The disease causes bacteria to build up in her muscles, making them stiff and sore. She tried regular massages, but it "did nothing but make me mad," she says. Then, her physician, Dr. Karen Vrchota, who specializes in chronic fatigue immune deficiency syndrome, lyme disease and fibromyaglia, recommended she try rolfing.
Rolfing is a system of deep tissue manipulation developed in the 1950s by Dr. Ida P. Rolf designed to realign and balance the body. She called it structural integration. It later became known as rolfing. "It's like advanced massage," Judi Clinton, a licensed rolfing practitioner, says. "It's a very efficient way to get the whole body stretched quickly."
Gsell had heard about the technique from an aunt whose husband had gone to a rolfing practitioner, though he described the process as "very painful." Eventually, though, Gsell faced her fears and made an appointment with Clinton, who practices in Iowa City, the closest rolfing practitioner that can be found to the Quad-Cities. She hoped it wouldn't hurt too bad.
Clinton says the idea that rolfing is painful is a common misconception. While most people have "hot spots" that will hurt when stretched, she works to make sure clients don't come out hurting afterward. Gsell found it didn't hurt at all, and, in fact, made her feel better both physically and mentally. "You come out more positive, more relaxed," Gsell says. "I feel like a wet noodle."
The positive outlook it gives her is one of the benefits Gsell most treasures. "With chronic illness, you can get down, not depressed really, but definitely down," she says. "After a session, my spirits are lifted. I feel like I'm doing something good for myself. It's like doing maintenance, being proactive."
Rolfing seems to be making her muscles feel better on a permanent basis, says Gsell. Since she started seeing Clinton in the fall of 2009, she has decreased from weekly sessions to monthly ones. "It feels like the muscles are healing themselves," Gsell says. "I'm looking forward to getting better."
The price of the hour and a half long sessions varies, but it generally costs about $110 for each session, which includes instruction on stretches to do at home.
Dr. Rolf designed a 10-session program, which Clinton says she uses "like a recipe." Some clients will come twice, feel better and not return. Others, like Gsell and other chronic pain suffers, need to come back for tune-ups.

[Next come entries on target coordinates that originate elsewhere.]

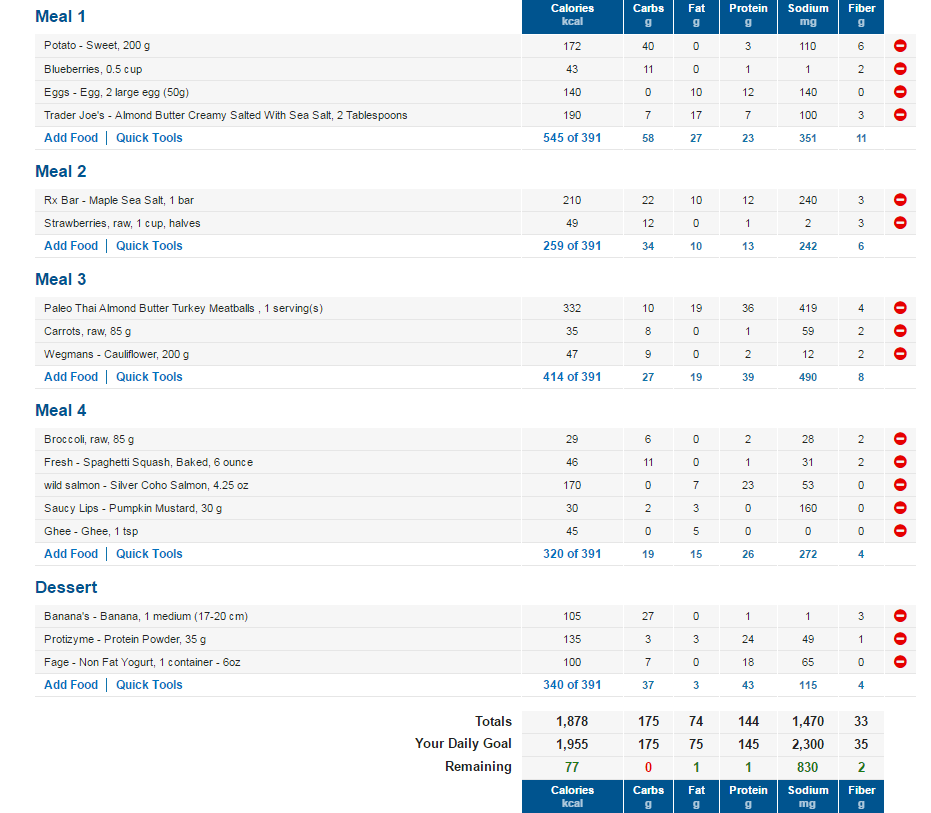This screenshot has height=813, width=931.
Task: Delete the Blueberries row in Meal 1
Action: tap(900, 69)
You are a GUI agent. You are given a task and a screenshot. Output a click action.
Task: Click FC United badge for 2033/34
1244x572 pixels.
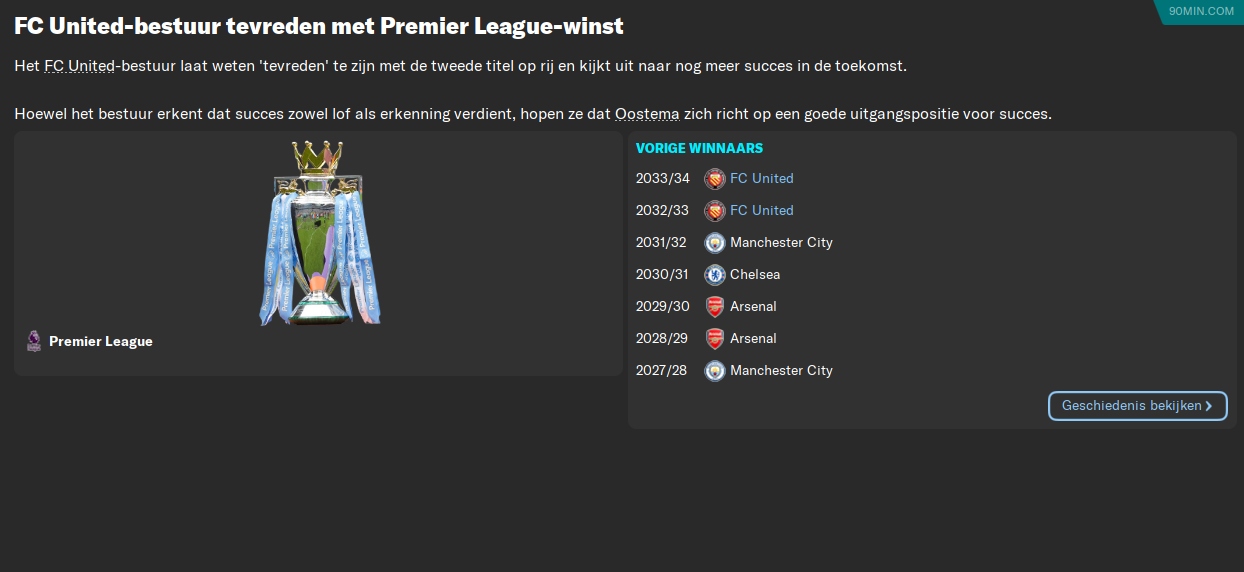tap(714, 179)
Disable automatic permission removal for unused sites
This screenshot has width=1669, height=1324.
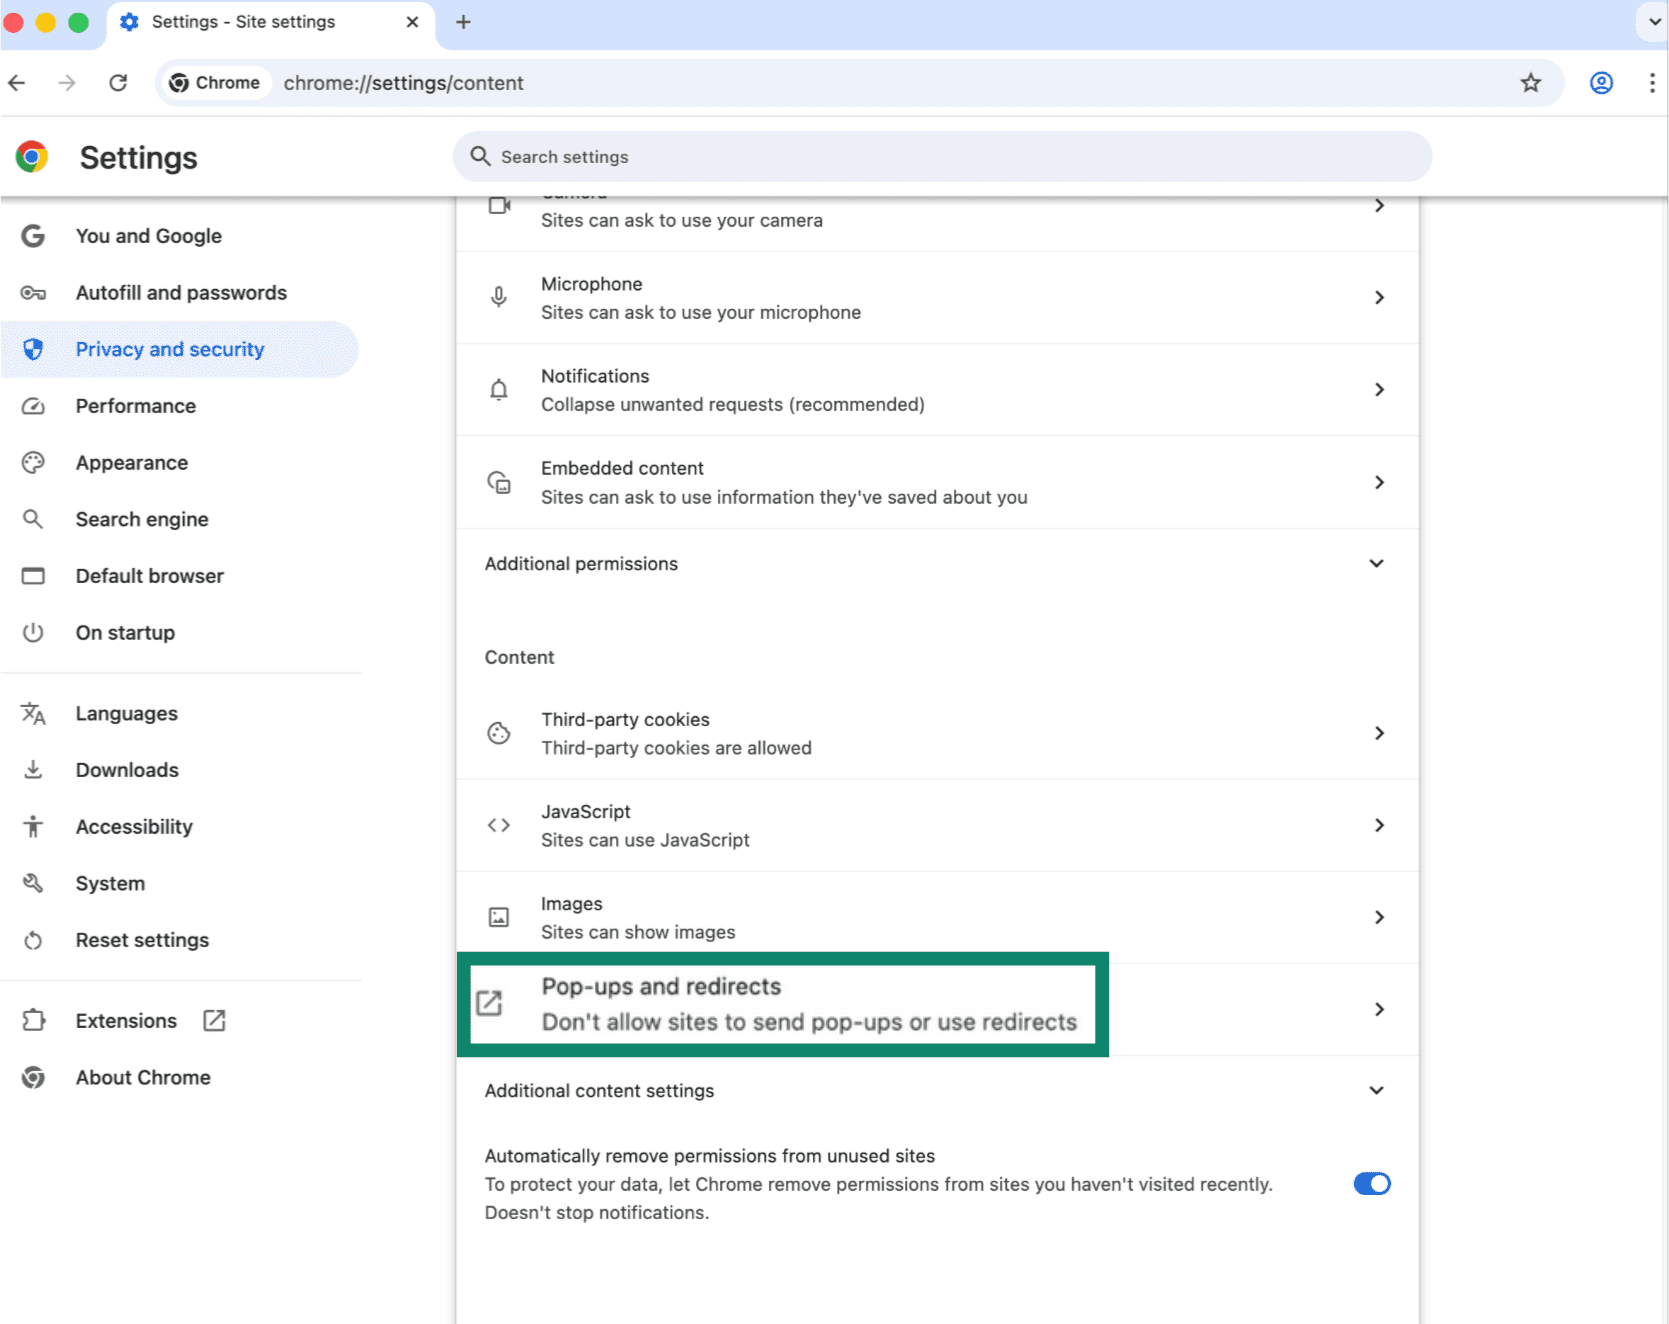[x=1371, y=1183]
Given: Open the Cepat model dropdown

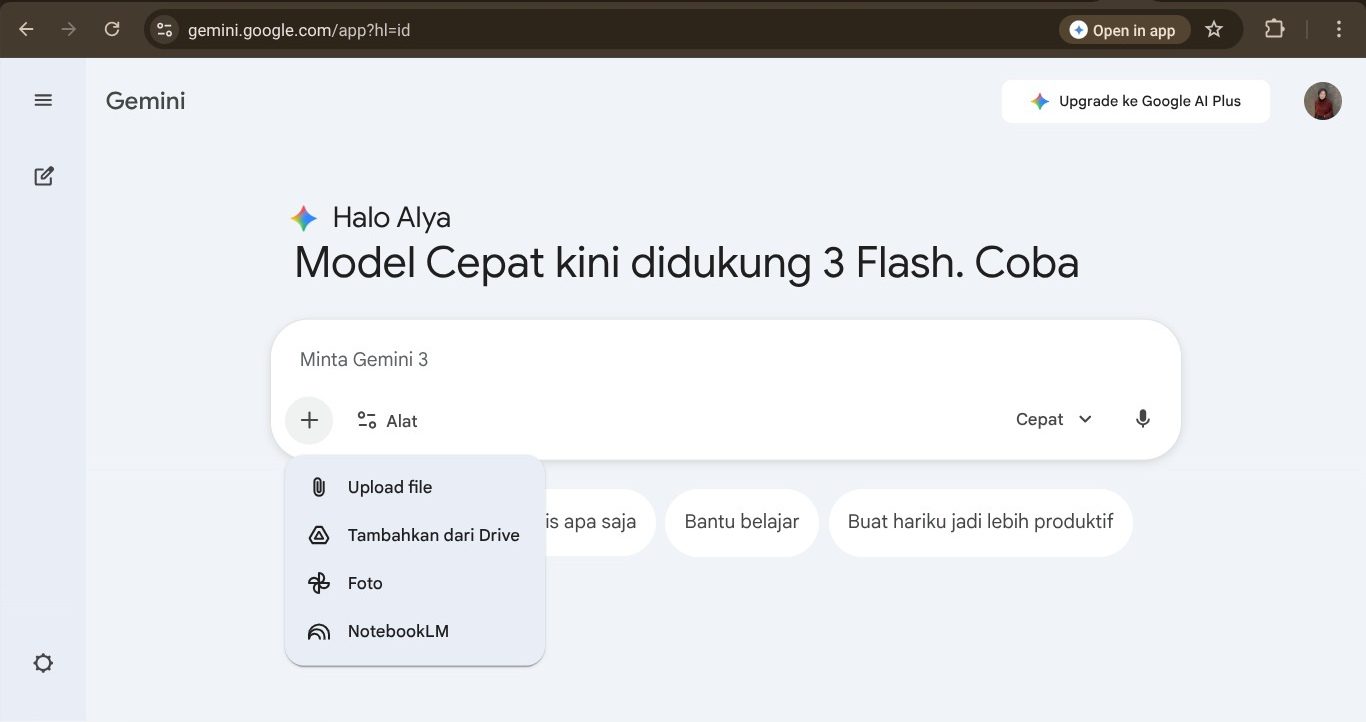Looking at the screenshot, I should click(1052, 419).
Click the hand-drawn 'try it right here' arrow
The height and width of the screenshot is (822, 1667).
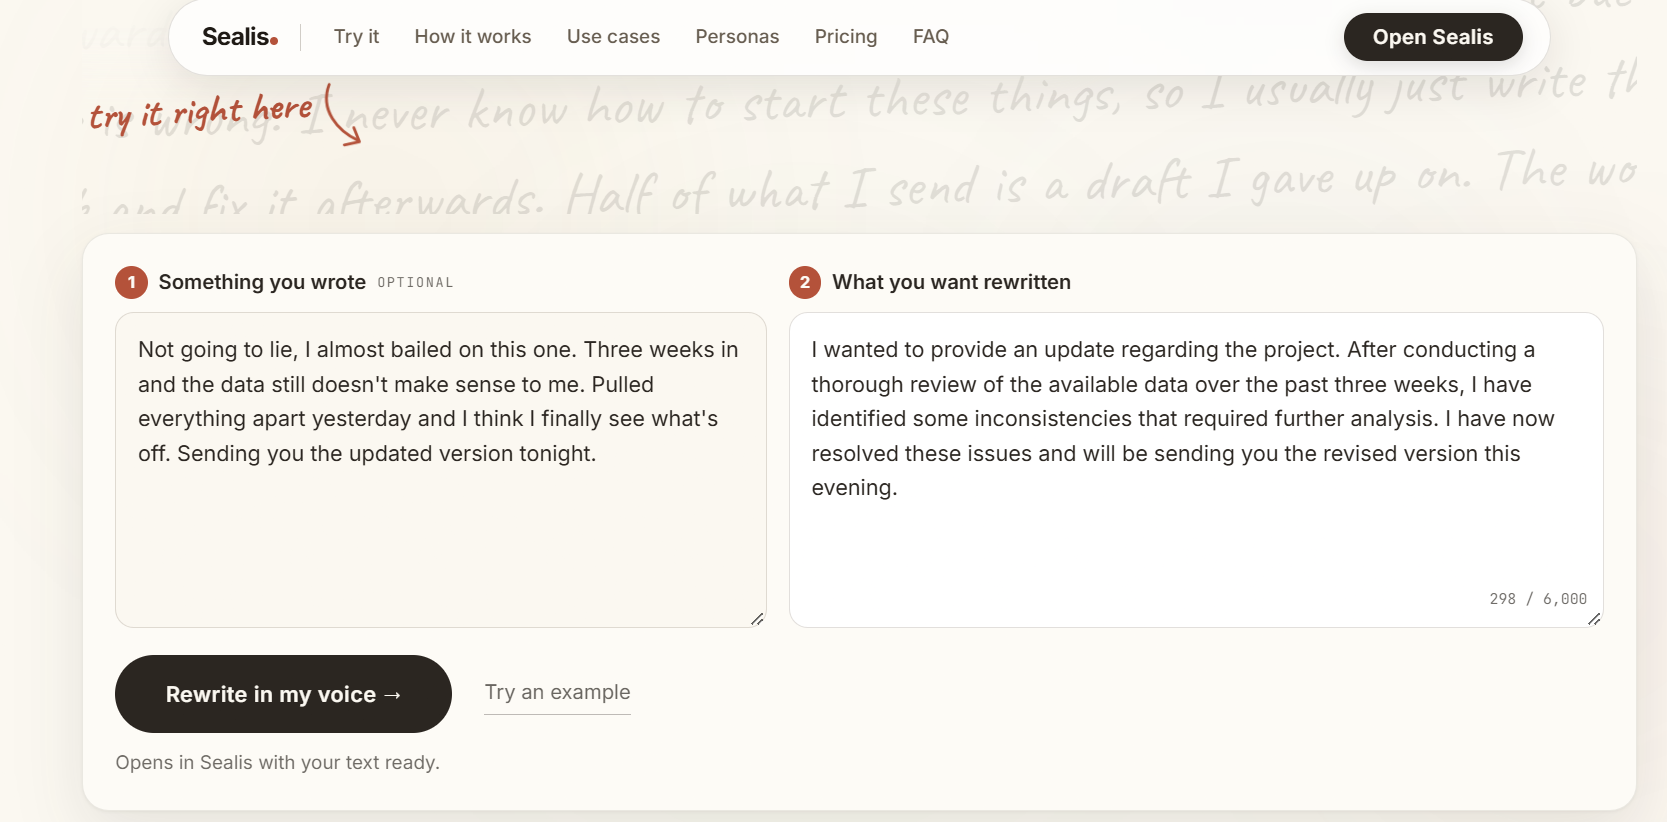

Chronic pain is what brought rolfing to Clinton's attention as well. When she was pregnant with her third child, Clinton was thrown from a horse. She suffered no broken bones, and her daughter was born without problems. After the baby was born, though, Clinton began to suffer debilitating back pain. She would be bedridden for days on end. A chiropractor, she says, would help for a few days, but the pain would soon return. Then, she tried rolfing and found relief, as well as additional height and arches in her formerly flat feet.
The structural integration process manipulates the connective tissues in the body, particularly the fascia, a layer of fibrous tissue that isolates and surrounds muscles. This manipulation allows the muscles to shift and balance themselves. The balance helps alleviate muscle pain, and the changes she noticed so impressed her that she knew she had found a new career.
Clinton, who lived in North Carolina at the time, arranged to attend the Rolf Institute in Boulder, Colo. She has since moved to Coralville, Iowa, and practices there and in Iowa City. "I could feel the difference, and Iwas like, 'I have to do this,'" she says.